Stated exercise 1 => In the passage on the fossil collection, what were some of the charcoal pieces glued to before scanning in an electron microscope?

Source excerpt =>
(begin)

Friis, a soft-spoken woman with a gray bob and frameless glasses, greeted me on the front steps of the Swedish Museum of Natural History and led me to a research building in the rear. “You will probably be very disappointed,” she had warned before I came. At the top of a stairwell, four wooden cabinets contained most of the fossils that she had gathered throughout nearly fifty years. She had prepared the charcoal pieces, most of them about the size of poppy seeds, for analysis in various ways. Some were glued to brass disks with clear nail polish for scanning in an electron microscope. Others she encased in resin, sliced into ultra-thin segments, and placed on slides. Small glass jars looked like pepper shakers but actually contained charcoal that still needed to be sorted and described. How many fossils did the cabinets contain? “Maybe there’s millions,” she told me.

(end)

Stated exercise 2 => Copy every row of the collection entries below word for word.

(Collection entries)
(begin)

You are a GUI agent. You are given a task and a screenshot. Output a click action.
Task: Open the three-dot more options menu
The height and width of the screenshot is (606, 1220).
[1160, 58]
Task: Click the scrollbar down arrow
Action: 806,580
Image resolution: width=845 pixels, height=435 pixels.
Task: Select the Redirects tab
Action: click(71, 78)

(end)

Expected output 1 => Brass disks, using clear nail polish.

Expected output 2 =>
You are a GUI agent. You are given a task and a screenshot. Output a click action.
Task: Open the three-dot more options menu
The height and width of the screenshot is (606, 1220).
[1160, 58]
Task: Click the scrollbar down arrow
Action: 806,580
Image resolution: width=845 pixels, height=435 pixels.
Task: Select the Redirects tab
Action: click(71, 78)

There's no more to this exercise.